PUBLISHED : Wednesday, 31 July, 2013, 8:03am
UPDATED : Thursday, 29 August, 2013, 4:13am
 

WikiLeaks founder Julian Assange on Tuesday called US soldier Bradley Manning a “hero” and said he expected him to appeal after a military judge convicted him of espionage.

Assange said the verdict had set a “dangerous precedent” and was an example of “national security extremism” from the Obama administration.

He told journalists at a small press conference in London’s Ecuadorian embassy that he “expects that the case will be appealed”.

“Bradley Manning’s alleged disclosures have exposed war crimes, sparked revolutions and induced democratic reforms,” he argued.

“He is the most important journalistic source the world has ever seen.”

London-based rights group Amnesty International on Tuesday accused the US of “a serious overreach” in its unsuccessful pursuit of charges of “aiding the enemy”.

“The government’s priorities are upside down,” it said in a statement issued on Tuesday.

Video: Assange hails Manning as 'quintessential whistle-blower'

“The US government has refused to investigate credible allegations of torture and other crimes under international law despite overwhelming evidence.
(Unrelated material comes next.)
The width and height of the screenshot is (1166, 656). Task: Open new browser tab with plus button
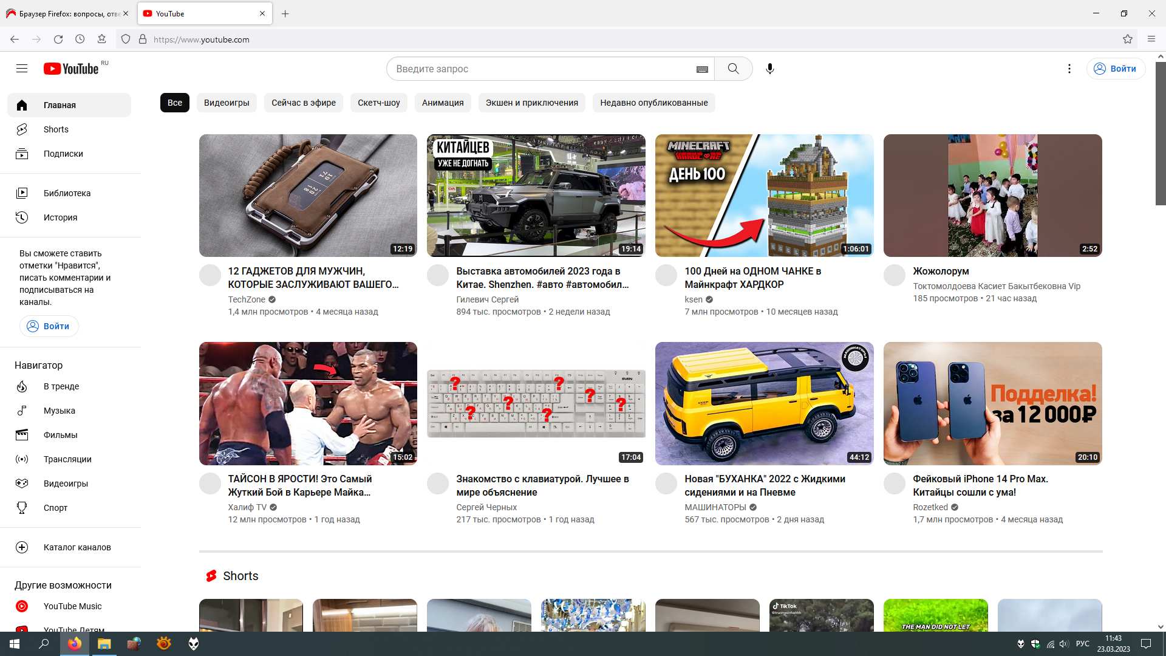[285, 13]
“Yet they decided to prosecute Manning who it seems was trying to do the right thing.

“You investigate and prosecute those who destroy the credibility of the government by engaging in acts such as torture which are prohibited under the US Constitution and in international law.
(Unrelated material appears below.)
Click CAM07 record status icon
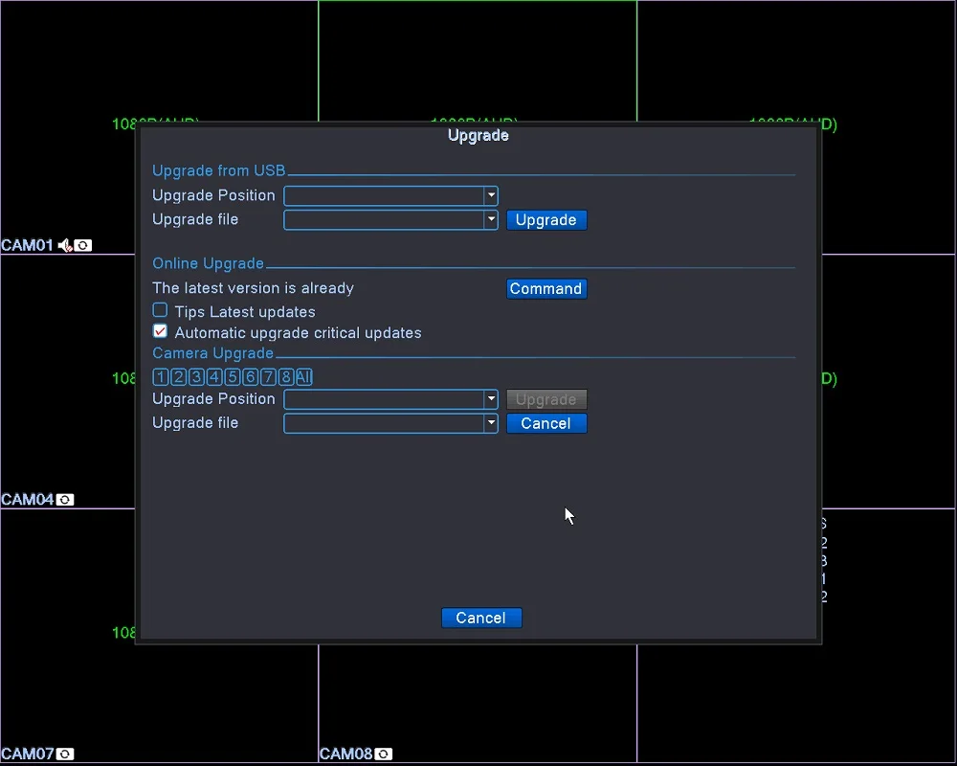The height and width of the screenshot is (766, 957). pos(65,754)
“It’s hard not to draw the conclusion that Manning’s trial was about sending a message: the US government will come after you, no holds barred, if you’re thinking of revealing evidence of its unlawful behaviour,” it added.

Assange, who has been holed up in the embassy since June last year in an attempt to avoid extradition to Sweden to face sex claims, said Manning was “unquestionably heroic”.

He accused Obama of betrayal over his treatment of “whistle-blowers” and insisted Manning’s crimes had no victim except “the US government’s wounded pride”.

The administration’s “attacks on Bradley Manning are not a sign of strength but a sign of weakness”, he added.

He drew comparisons with former CIA operative Edward Snowden, who is currently wanted in the US over another security leak, calling the pair heroes for “willing to risk their liberty and possibly their lives” to bring information to the public.

In all, Manning was found guilty of 20 of 22 counts related to his leaking of a huge trove of secret US diplomatic cables, government records and military logs to the WikiLeaks website.